(What to work on):
1) Return the part of the lucid dream thread between "I met this gorgeous" and "the job done.", inclusive.
2) In the lucid dream thread, what overall rating does Ametam give the dish quality?

** Opening Study text block **

Whoa! lol, was she willing or the opposite?

----------


## Ametam

> How did it taste?



Not great, it was really bloody, and the bones were really crunchy which made a horrible texture. Would not eat again. 

Overall the dish quality was around about 2/10, with the only plus points being the exotic nature of the dish and its strange presentation.

----------


## PsychotiChaos

> Was this shared (lucid) dream accidental? As awkward as you make it sound, how did yall get to talking about it?



Please tell me where you got the "shared" part from? I never said anything about shared dreams.

----------


## TheJester

> Please tell me where you got the "shared" part from? I never said anything about shared dreams.



I think people were replying to djpatch

----------


## Seltiez

> You guys are so tame 
> 
> In one of my lucids, I ripped a DC's head off, and then cannibalised his body, including bones.



 Thats disgusting. Was it realistic or dreamy experience? I could never do something like it would be too traumatic for me. I also would be scared that what if i hit my head something and began to think those memories where real but thats very unlikely. Do you then have weird fetishes or did you do it from curiosity?

I have had many weird things in dreams but in lucid dream i never have done anything worth mentioning.

----------


## vintage

I remember once I was having sex with a girl but she didn't seem like she was into it.  She wouldn't look at me either.  I didn't really care about her because I knew it wasn't real.  It was very strange.

----------


## Box77

I was having so much sex once, that the DC was hanging from me as a kind sex toy and from time to time I remembered to shake her until I felt it was enough, then I walked here and there looking for some others things to do until I wanted to feel more and shake her again and again...

----------


## woblybil

> I was having so much sex once, that the DC was hanging from me as a kind sex toy and from time to time I remembered to shake her until I felt it was enough, then I walked here and there looking for some others things to do until I wanted to feel more and shake her again and again...





Whew, I thought I was alone.......  ::banana::

----------


## Saizaphod

> Lol what is your gender? Not trying to sound like a pervert but details plz lol



I'm a male. Well I was in my room lucid and it was really dark and I tumbled down to the floor from my bed. I saw myself naked under my bed and the figure was kinda scary so I invited him(me) to have sex with me, eh  ::lol::  It was a blast though, felt really good to be honest . No more details for you mister  ::roll::

----------


## Claws

I had sex with a mermaid underwater once. Do not ask how I did it because I have not idea how that is even possible lol.

----------


## Sibyline

I met this gorgeous DC, and it was love at first sight. Then he showed up again in a second dream, and I decided it was time for sex. Unfortunately, it wasn't very good, and then this happened:





> I held on to his shoulders as he wordlessly communicated that he was too scared of the soldiers outside to be able to perform. I tried to convince him to trust me, that there was no real danger... tiptoeing around telling him the truth because I didn't want to spoil his innocence, so I only said things like, "As long as you're with me, you have nothing to fear. They won't hurt us. You're safe with me." But he wasn't convinced. Annoyed and unsatisfied, I told him to go downstairs and "sell me". He looked at me incredulously. Annoyed, I told him in no uncertain terms to go downstairs and find me someone who could get the job done.

** Closing Study text block **
** Opening Raw data block **

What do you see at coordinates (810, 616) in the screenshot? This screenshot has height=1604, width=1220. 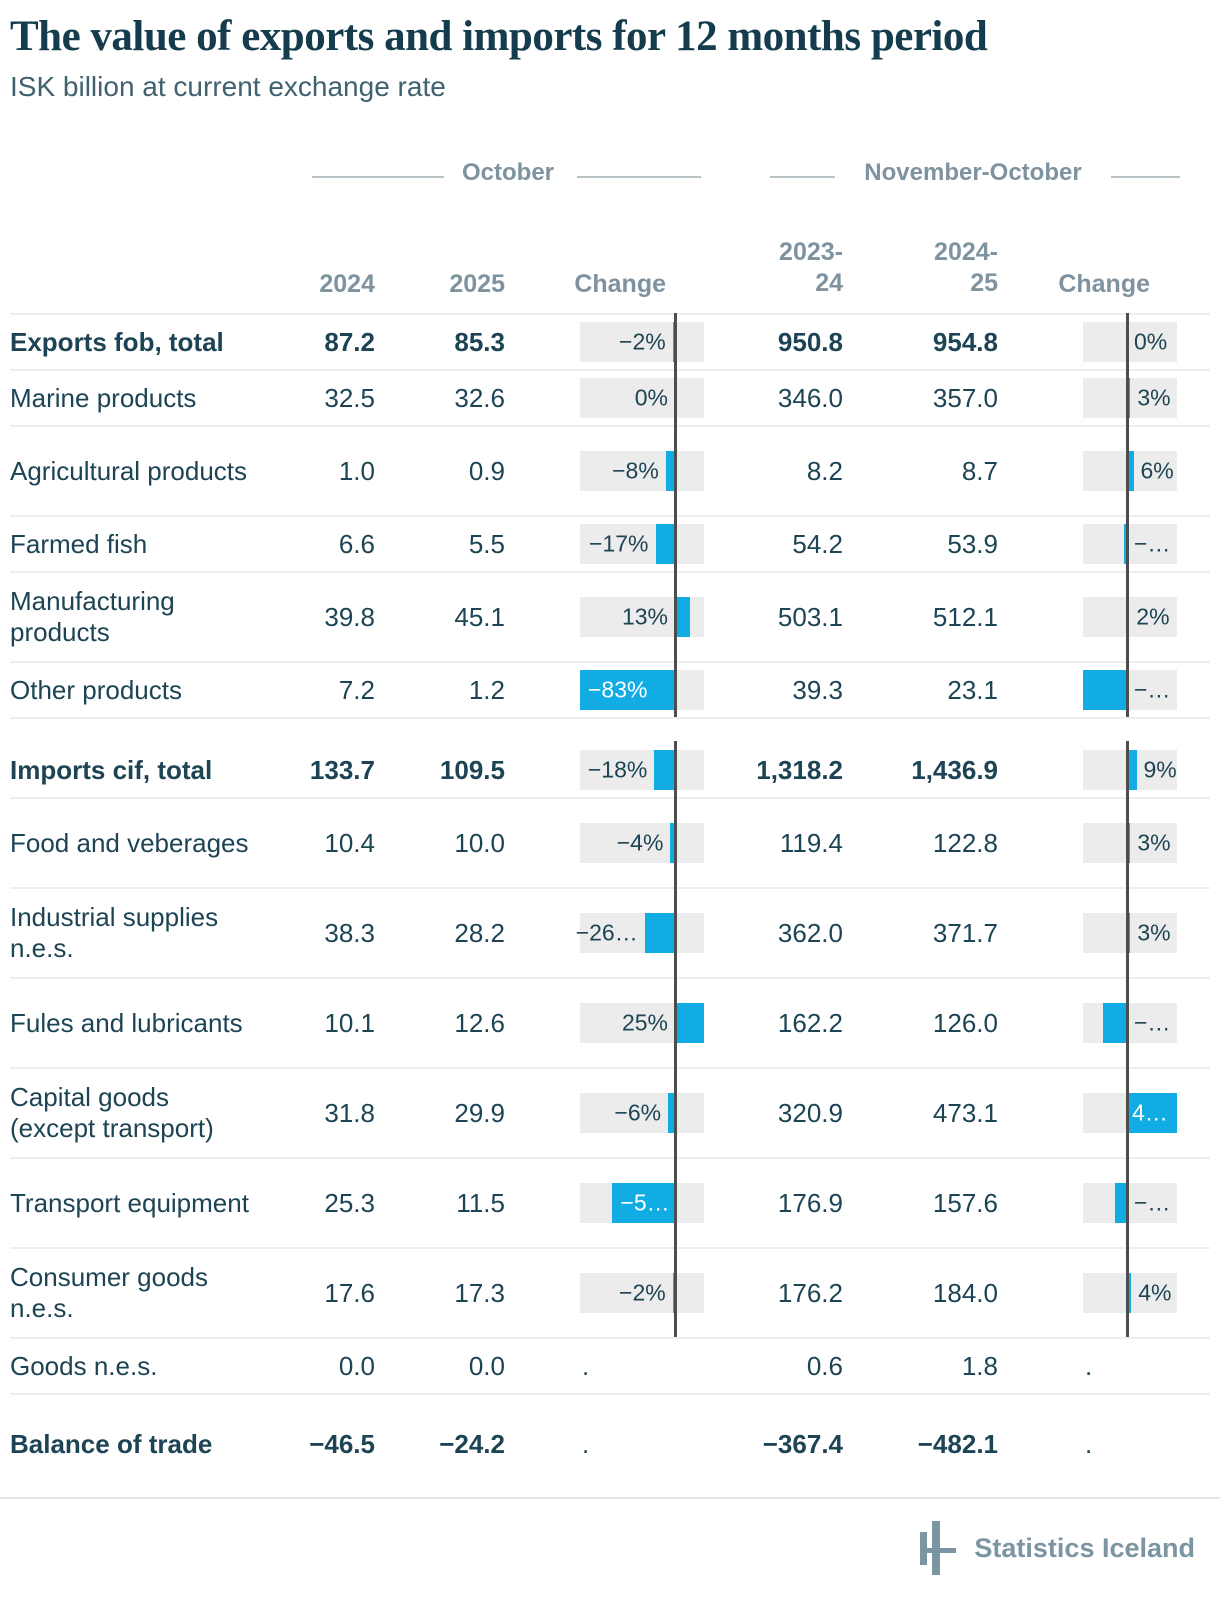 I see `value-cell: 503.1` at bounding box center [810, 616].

** Closing Raw data block **

(Solved problems):
1)
I met this gorgeous DC, and it was love at first sight. Then he showed up again in a second dream, and I decided it was time for sex. Unfortunately, it wasn't very good, and then this happened:





> I held on to his shoulders as he wordlessly communicated that he was too scared of the soldiers outside to be able to perform. I tried to convince him to trust me, that there was no real danger... tiptoeing around telling him the truth because I didn't want to spoil his innocence, so I only said things like, "As long as you're with me, you have nothing to fear. They won't hurt us. You're safe with me." But he wasn't convinced. Annoyed and unsatisfied, I told him to go downstairs and "sell me". He looked at me incredulously. Annoyed, I told him in no uncertain terms to go downstairs and find me someone who could get the job done.

2) Around 2/10.